The Disney Swamp isn’t a new attraction or a video game. It’s a real place in central Florida that you can visit for free.
It is managed by The Nature Conservancy – an organization that works to protect ecologically important lands and waters for nature and people.
The Conservancy manages more than 119 million acres of land across all 50 states and in 35 different countries.
But what does all this have to do with Disney World? Actually, quite a bit.
Disney Wilderness Preserve
Back in the 1980s The Walt Disney Company purchased 8,500 acres of land in southern Kissimmee, about a 45 minute drive from the main Disney property. This land used to be a cattle ranch, and at that time, it was destined to become new houses and commercial development. This land was physically very removed from all of the things that people normally think of when they think about Disney; it was far away from the Magic Kingdom and all the other parks and resorts.
So what did Disney want with this land so far away from its main property? Was it room for expansion? In a way it was.
Disney purchased the land as a way to mitigate the environmental impact of the development it had planned on its main property. In other words, Disney purchased and transferred this parcel of remote land to the Nature Conservancy so that it would remain natural. In doing so, they were able to commercially develop more land which was originally set aside for conservation at their main site. This means more theme park attractions, resorts, and shops for us to enjoy while Disney is still able to keep its environmental commitments. This “mitigate elsewhere” process was made possible by the US Clean Water Act.
Disney paid to restore the land from being a ranch to being a natural swamp, or more specifically, the current politically correct term is wetlands. Disney also continues to fund projects at the site.
In 1995, the Orlando Aviation Authority, which operates the main Orlando International Airport as well as the Orlando Executive Airport, also got in on the action. They were also looking to expand on their main properties, so they added 3,000 acres to this remote property as a way to mitigate building on their main property too.
Upgrades To The Wetlands
In order to restore the land to its natural condition, the Conservancy worked to remove non-native plants and also conducted controlled burns to restore health to those areas which burn naturally. It is interesting to note that fires and burning of the land is part of the natural growth process of the central Florida environment, a process that nature spurs on with the frequent lighting strikes in the area (Central Florida is known as the lightning capital of North America).
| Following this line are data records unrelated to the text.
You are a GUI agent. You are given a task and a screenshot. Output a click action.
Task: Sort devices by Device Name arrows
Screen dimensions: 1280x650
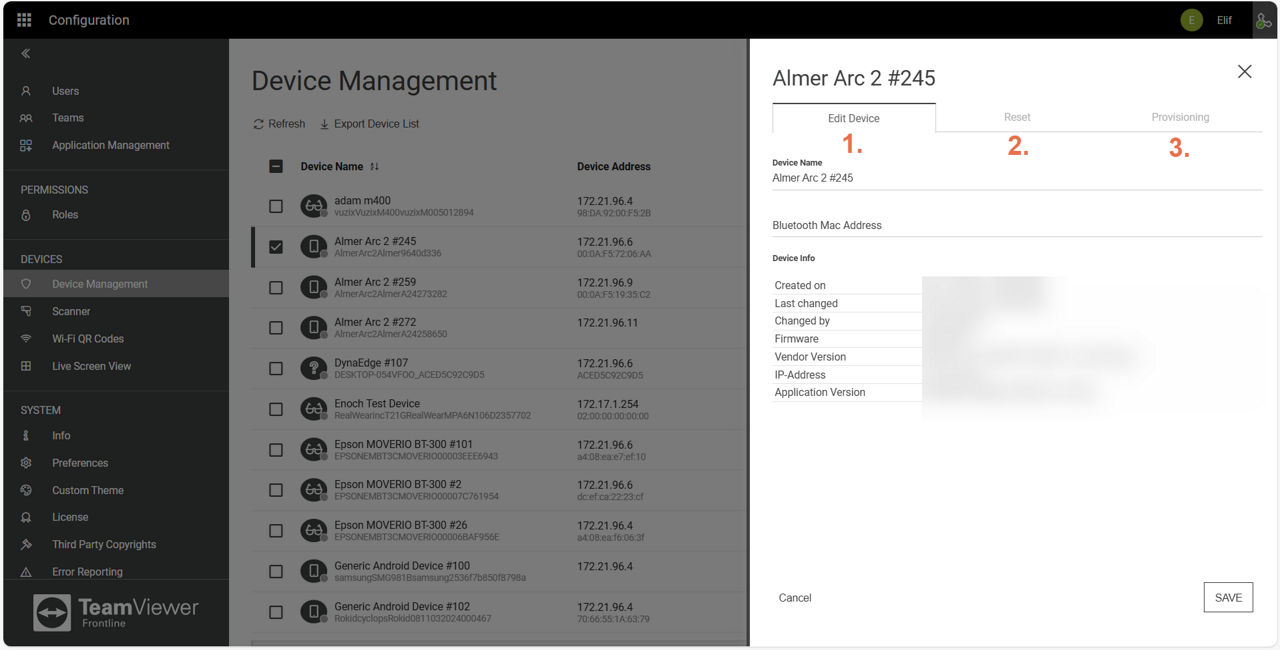tap(374, 167)
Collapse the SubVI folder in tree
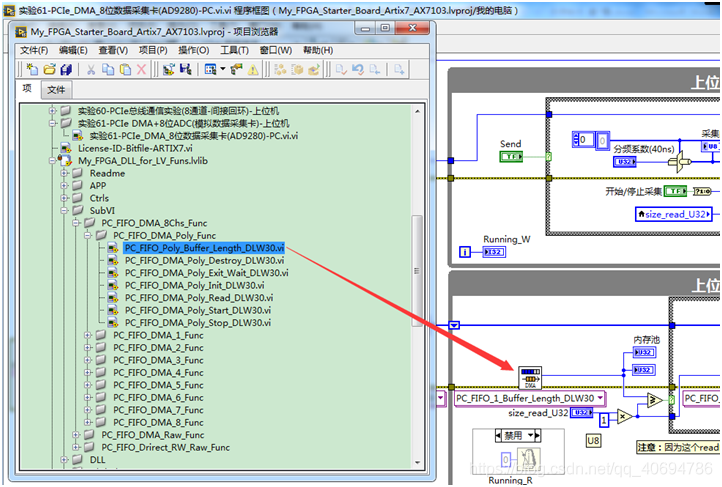The width and height of the screenshot is (722, 487). coord(64,211)
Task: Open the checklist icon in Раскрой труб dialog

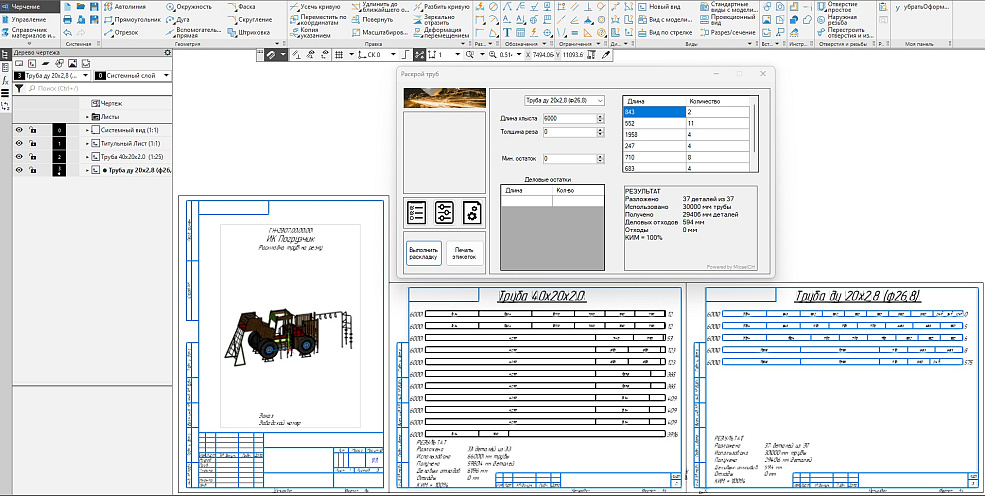Action: click(418, 212)
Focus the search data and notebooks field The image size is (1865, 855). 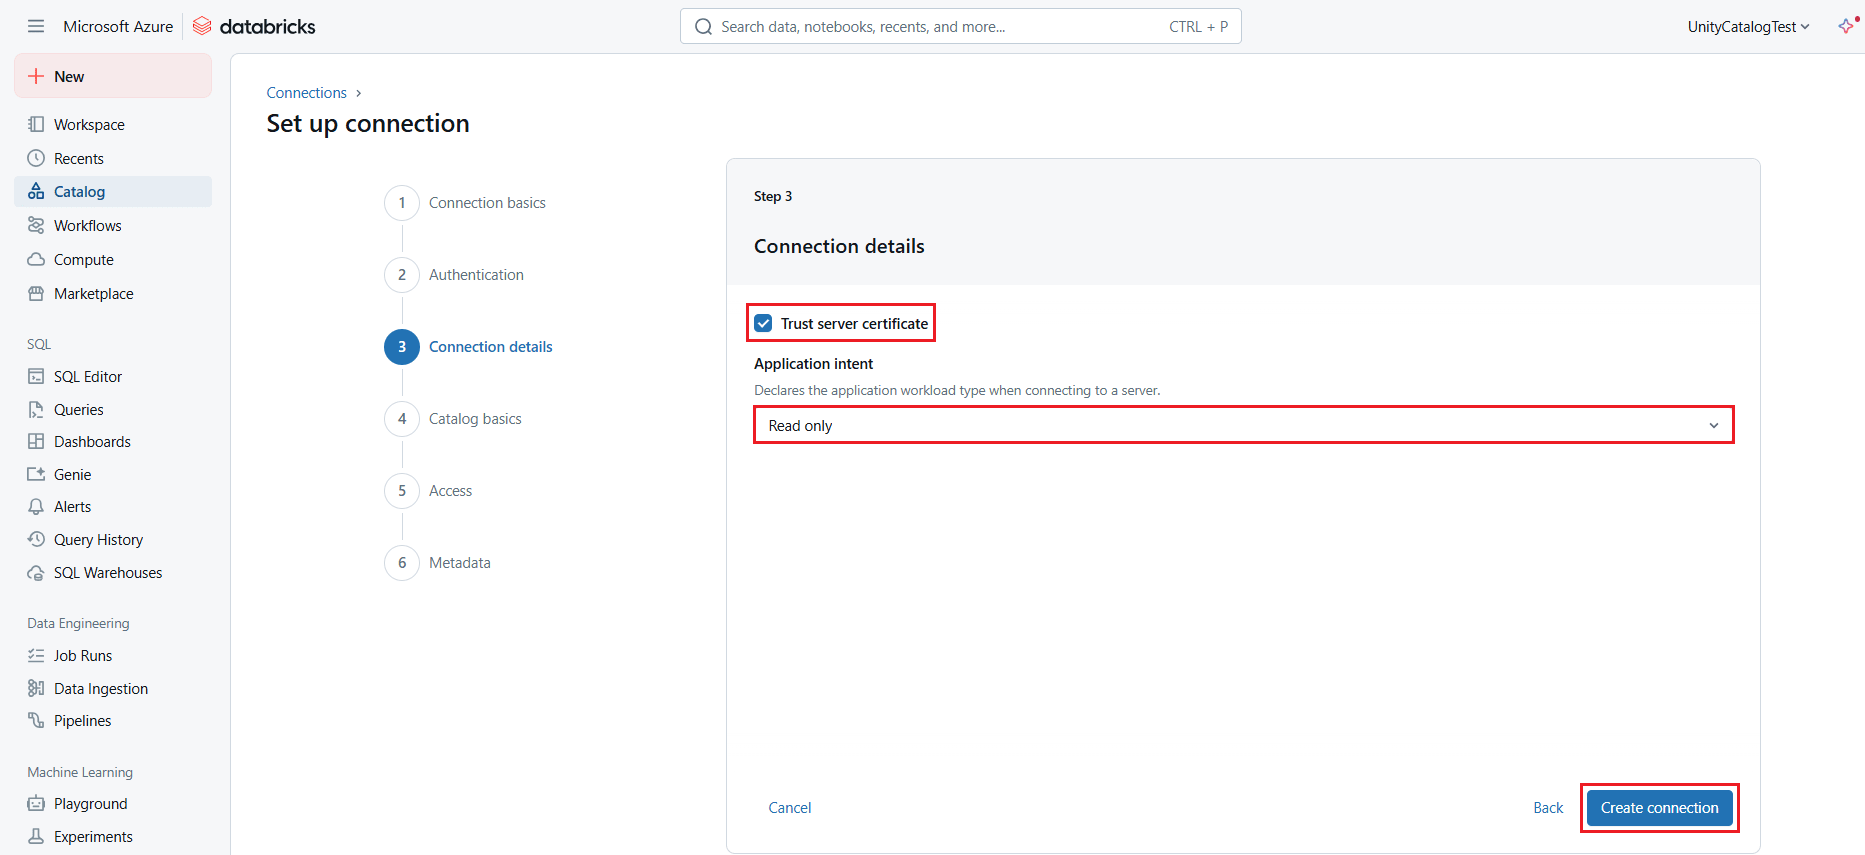940,27
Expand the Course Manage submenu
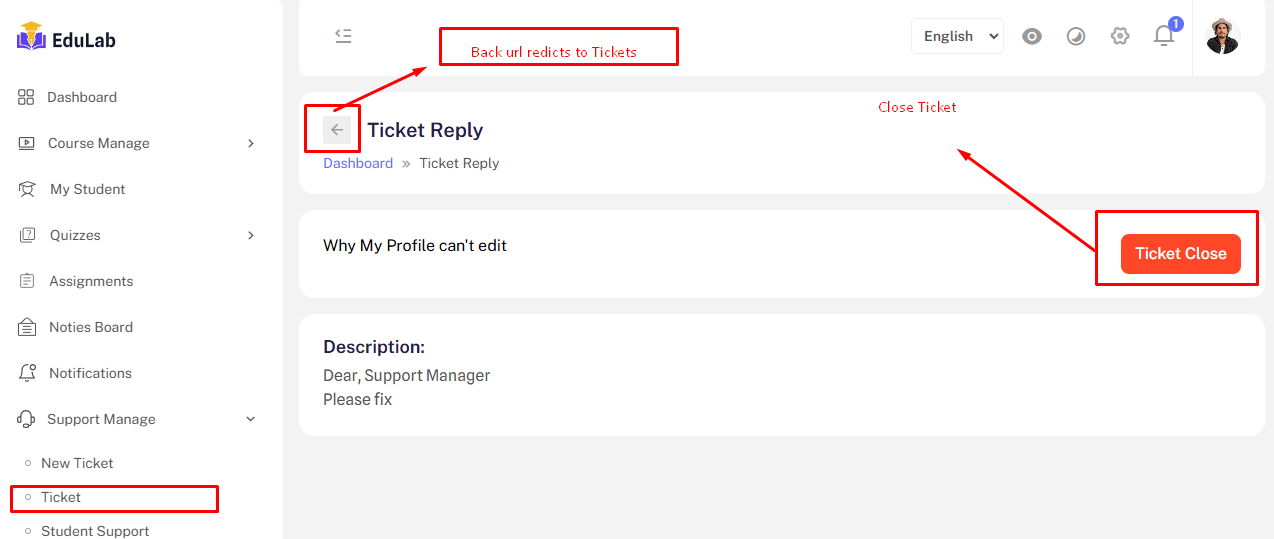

They carefully restored the land to its original condition as the first Spanish missionaries to the area described in their travel documentation.
In 2012, about 30 years after the initiative began, regulators called the transformation of the property back to its natural state a success. The project is considered a model for how organizations can still grow their business and protect the environment.
Locally, the project has improved the quality of the water that feeds the Everglades in southern Florida since this park is at the head or the watershed of that huge natural environment.
However, don’t expect a slick Disney experience with parades, characters, and rides. This is a natural, rustic location, much more like a state park than a Disney theme park.
At the Preserve, you can enjoy old-time Florida beauty as you hike on trails or watch for animals. In the past people, have seen bald eagles, wood storks, southeastern big-eared bats, and gopher tortoises on the site. Staff at the parks have even recorded activity of the rare Florida panther on the grounds.
For those who enjoy spotting plants, you can see native grasses and palmetto as well as lilies and terrestrial orchids.
The preserve is located at this address:
The Nature Conservancy’s Disney Wilderness Preserve
2700 Scrub Jay Trail
Kissimmee, FL 34759
Phone: (407) 935-0002
From the main Disney property you can head east on highway 192, then take a right and go south on Pleasant Hill Road for about 25 miles.
Disney does not promote the Preserve to guests on Disney World property. A taxi would be expensive so if you plan to go you probably need to drive your own car.